◆ **WRITTEN TASK**
Reproduce the listing below word for word, keeping every line and symbol the same.

◆ **GIVEN ENTRIES**
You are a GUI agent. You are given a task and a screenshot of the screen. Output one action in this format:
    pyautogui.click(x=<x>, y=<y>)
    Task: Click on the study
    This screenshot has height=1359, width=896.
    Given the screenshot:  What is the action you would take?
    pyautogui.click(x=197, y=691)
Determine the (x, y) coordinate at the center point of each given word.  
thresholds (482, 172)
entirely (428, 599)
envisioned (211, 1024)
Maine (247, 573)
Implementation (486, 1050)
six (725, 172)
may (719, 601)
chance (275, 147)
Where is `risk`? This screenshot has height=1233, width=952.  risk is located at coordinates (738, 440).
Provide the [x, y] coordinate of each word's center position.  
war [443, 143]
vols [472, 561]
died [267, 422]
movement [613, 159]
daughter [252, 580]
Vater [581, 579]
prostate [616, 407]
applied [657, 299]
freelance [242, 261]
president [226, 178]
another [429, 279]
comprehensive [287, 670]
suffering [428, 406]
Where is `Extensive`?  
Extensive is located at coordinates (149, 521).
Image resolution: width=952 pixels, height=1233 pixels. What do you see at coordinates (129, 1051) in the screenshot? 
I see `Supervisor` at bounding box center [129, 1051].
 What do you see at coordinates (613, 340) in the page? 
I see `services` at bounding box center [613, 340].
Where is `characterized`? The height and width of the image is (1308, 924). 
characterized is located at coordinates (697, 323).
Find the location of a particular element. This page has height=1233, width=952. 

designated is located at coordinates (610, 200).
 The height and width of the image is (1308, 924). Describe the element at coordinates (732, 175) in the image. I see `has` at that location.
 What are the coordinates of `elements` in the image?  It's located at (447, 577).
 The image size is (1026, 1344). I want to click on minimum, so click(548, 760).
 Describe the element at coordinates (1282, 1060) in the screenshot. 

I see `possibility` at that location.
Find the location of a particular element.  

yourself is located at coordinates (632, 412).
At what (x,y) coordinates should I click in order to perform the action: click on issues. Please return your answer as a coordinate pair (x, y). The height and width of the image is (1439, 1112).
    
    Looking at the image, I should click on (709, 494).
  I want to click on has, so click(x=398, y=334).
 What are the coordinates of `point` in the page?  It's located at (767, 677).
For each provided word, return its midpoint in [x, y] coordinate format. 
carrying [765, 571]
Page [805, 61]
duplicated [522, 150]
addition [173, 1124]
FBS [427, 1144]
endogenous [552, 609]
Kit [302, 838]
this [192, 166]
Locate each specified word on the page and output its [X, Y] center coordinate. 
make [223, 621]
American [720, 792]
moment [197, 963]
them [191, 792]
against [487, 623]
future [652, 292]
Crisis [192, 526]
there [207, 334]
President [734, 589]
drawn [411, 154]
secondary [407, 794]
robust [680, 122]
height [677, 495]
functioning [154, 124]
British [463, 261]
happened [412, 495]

◆ **WRITTEN SOLUTION**
You are a GUI agent. You are given a task and a screenshot of the screen. Output one action in this format:
    pyautogui.click(x=<x>, y=<y>)
    Task: Click on the study
    This screenshot has height=1359, width=896.
    Given the screenshot:  What is the action you would take?
    pyautogui.click(x=197, y=691)
Determine the (x, y) coordinate at the center point of each given word.  
thresholds (482, 172)
entirely (428, 599)
envisioned (211, 1024)
Maine (247, 573)
Implementation (486, 1050)
six (725, 172)
may (719, 601)
chance (275, 147)
Where is `risk`? This screenshot has height=1233, width=952.  risk is located at coordinates (738, 440).
Provide the [x, y] coordinate of each word's center position.  
war [443, 143]
vols [472, 561]
died [267, 422]
movement [613, 159]
daughter [252, 580]
Vater [581, 579]
prostate [616, 407]
applied [657, 299]
freelance [242, 261]
president [226, 178]
another [429, 279]
comprehensive [287, 670]
suffering [428, 406]
Where is `Extensive`?  
Extensive is located at coordinates (149, 521).
Image resolution: width=952 pixels, height=1233 pixels. What do you see at coordinates (129, 1051) in the screenshot? 
I see `Supervisor` at bounding box center [129, 1051].
 What do you see at coordinates (613, 340) in the page? 
I see `services` at bounding box center [613, 340].
Where is `characterized`? The height and width of the image is (1308, 924). 
characterized is located at coordinates (697, 323).
Find the location of a particular element. This page has height=1233, width=952. 

designated is located at coordinates (610, 200).
 The height and width of the image is (1308, 924). Describe the element at coordinates (732, 175) in the image. I see `has` at that location.
 What are the coordinates of `elements` in the image?  It's located at (447, 577).
 The image size is (1026, 1344). I want to click on minimum, so click(548, 760).
 Describe the element at coordinates (1282, 1060) in the screenshot. 

I see `possibility` at that location.
Find the location of a particular element.  

yourself is located at coordinates (632, 412).
At what (x,y) coordinates should I click in order to perform the action: click on issues. Please return your answer as a coordinate pair (x, y). The height and width of the image is (1439, 1112).
    
    Looking at the image, I should click on (709, 494).
  I want to click on has, so click(x=398, y=334).
 What are the coordinates of `point` in the page?  It's located at (767, 677).
For each provided word, return its midpoint in [x, y] coordinate format. 
carrying [765, 571]
Page [805, 61]
duplicated [522, 150]
addition [173, 1124]
FBS [427, 1144]
endogenous [552, 609]
Kit [302, 838]
this [192, 166]
Locate each specified word on the page and output its [X, Y] center coordinate. 
make [223, 621]
American [720, 792]
moment [197, 963]
them [191, 792]
against [487, 623]
future [652, 292]
Crisis [192, 526]
there [207, 334]
President [734, 589]
drawn [411, 154]
secondary [407, 794]
robust [680, 122]
height [677, 495]
functioning [154, 124]
British [463, 261]
happened [412, 495]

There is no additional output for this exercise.